Denk je dat het TFT structureel kan worden in jullie regio?

De Boer: ‘Honderd procent ja. Ik geloof dat we het kunnen verduurzamen en het financieel zo kunnen regelen dat er een budgetfinanciering komt.

‘We zijn aangehaakt bij de landelijke Ketenveldnorm. In die pilot denken ze na over een vergelijkbaar financieel issue. En ons financieringsvraagstuk zouden we graag willen voorleggen aan een denktank die bestaat uit deskundigen uit de verzekerings- en de financiële wereld en zich buigt over wicked problems in relatie tot beleidsinnovaties. Ook gebeurt het nodige regionaal. Onlangs heeft de Tilburgse wethouder Dols in onze regio een bestuurlijk overleg geïnitieerd over de financiering van de complexe casuïstiek waar ons team mee te maken heeft. Dus vooralsnog zie ik allerlei groene seinen voor het vinden van een oplossing.’

Is falen voor jou een optie?

De Boer: ‘Koers en kansen is altijd duidelijk geweest: je doet een experiment en dat mag mislukken. Je mag fouten maken. Het lerend effect staat bovenaan. Maar toen we aan de slag gingen met de borging en verduurzaming van het TFT en geconfronteerd werden met alle financiële ingewikkeldheden die dat met zich meebracht, merkten we dat het structureel maken van het TFT een doel op zich werd. Als we dat doel niet zouden halen, dan hadden we het gevoel te falen. Dat was het moment om expliciet tegen elkaar te zeggen: natuurlijk hebben we die stip aan de horizon, maar alle lessen en inzichten die we hieruit ophalen, zijn ook ontzettende waardevol.

‘Je doet een experiment en dat mag mislukken. Je mag fouten maken. Het lerend effect staat bovenaan’

Waarom is het zo lastig om op financieringsvlak een doorbraak te realiseren?

De Boer: ‘Het punt is nu: wie beslist op welk moment dat we het anders gaan doen? Er lijkt een breed draagvlak te zijn voor onze manier van werken, maar binnen het huidige stelsel is de financiering lastig. Iedereen kijkt naar iedereen als het gaat om de financiële randvoorwaarden, zonder dat er iets verandert. Het Rijk verwijst naar de regio, naar gemeenten en zorgverzekeraars. De regio zegt: nee, het Rijk heeft hierin een belangrijke rol.

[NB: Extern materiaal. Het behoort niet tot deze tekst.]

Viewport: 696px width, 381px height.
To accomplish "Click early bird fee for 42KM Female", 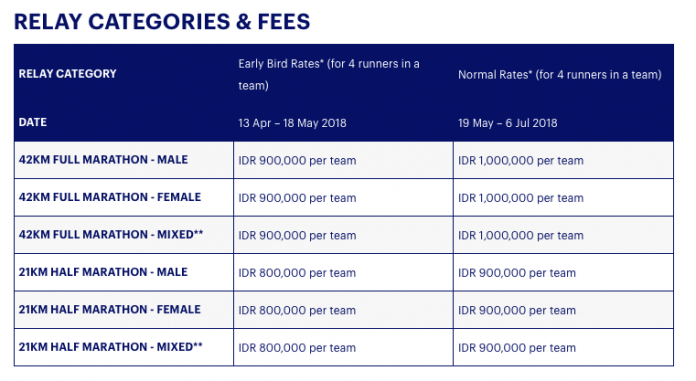I will point(297,198).
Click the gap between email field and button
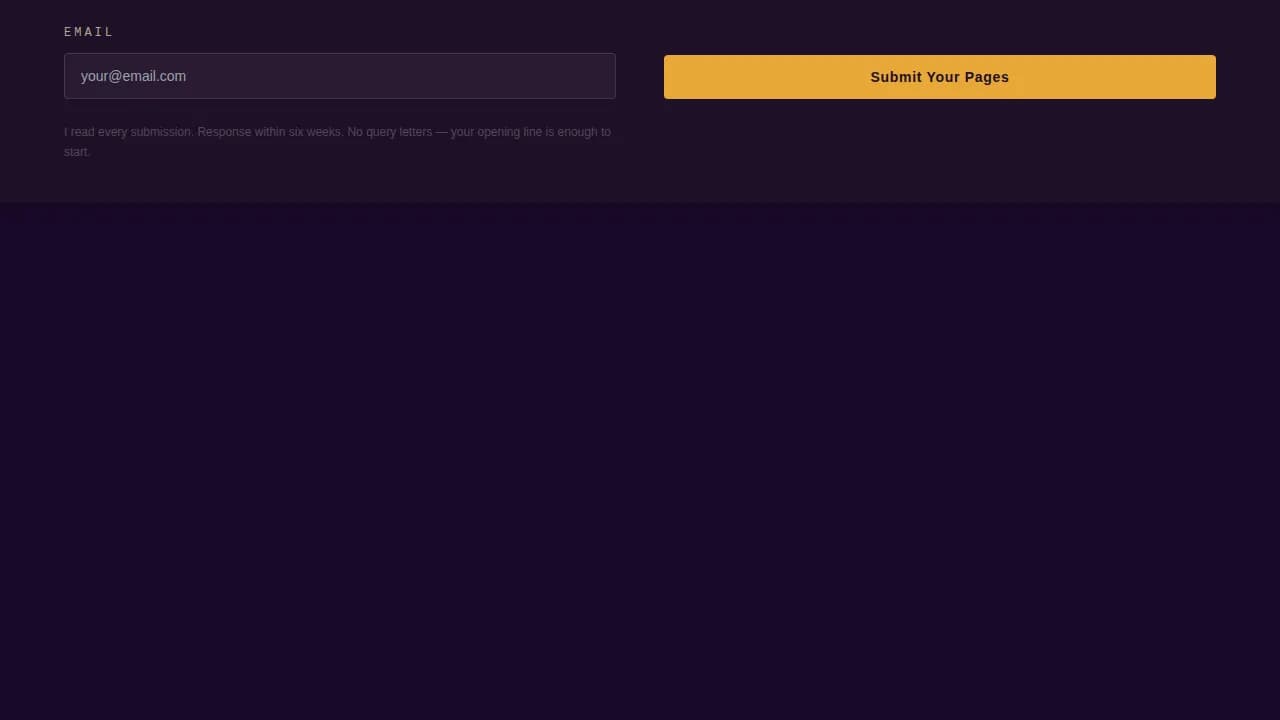The height and width of the screenshot is (720, 1280). coord(640,77)
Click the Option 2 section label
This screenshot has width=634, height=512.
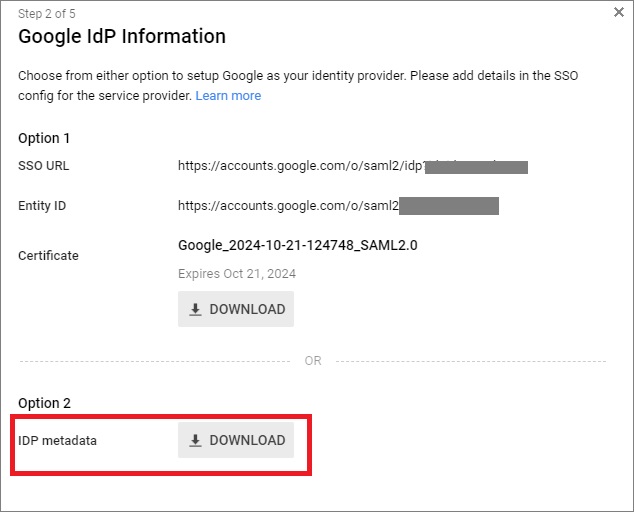tap(45, 403)
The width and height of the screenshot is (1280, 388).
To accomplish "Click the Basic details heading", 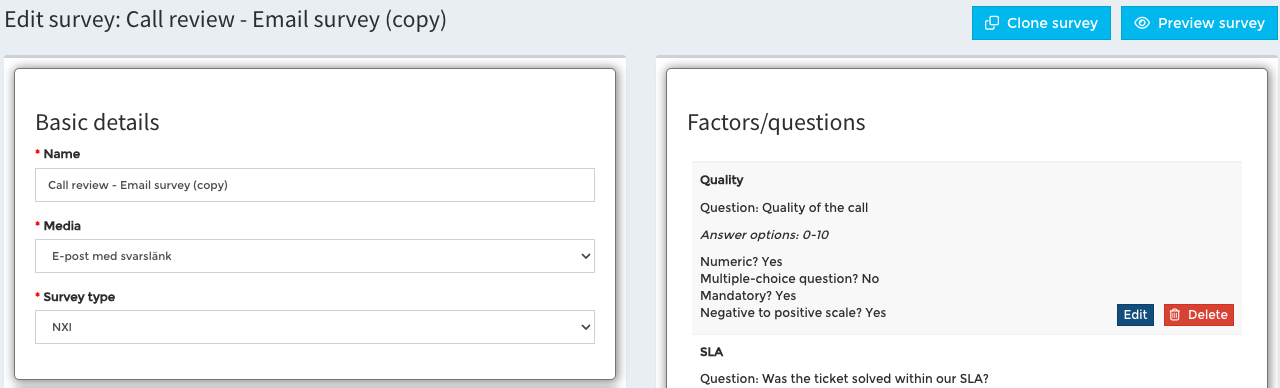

Zo houden we de oude situatie in stand.

‘Iedereen kijkt naar iedereen als het gaat om de financiële randvoorwaarden, zonder dat er iets verandert’

‘Het credo is nu: we wachten het nieuwe kabinet af. Maar zeggen: daar moet de politiek iets van vinden, is te gemakkelijk. Er moet eenvoudigweg iemand zijn die het initiatief neemt om een doorbraak te forceren.

‘Let wel: we willen in Midden-Brabant doorgaan met een TFT, het is een goede aanpak voor een groot probleem, veroorzaakt door mensen met erg complexe problematiek. Het TFT wil door kunnen blijven gaan met de begeleiding, de behandeling. Maar als er geen oplossing komt voor de financiering, dragen de zorgaanbieders zoals GGZ Breburg een groot financiële risico. Zij zullen veel kosten gaan maken, die na de pilot niet meer gedekt zijn.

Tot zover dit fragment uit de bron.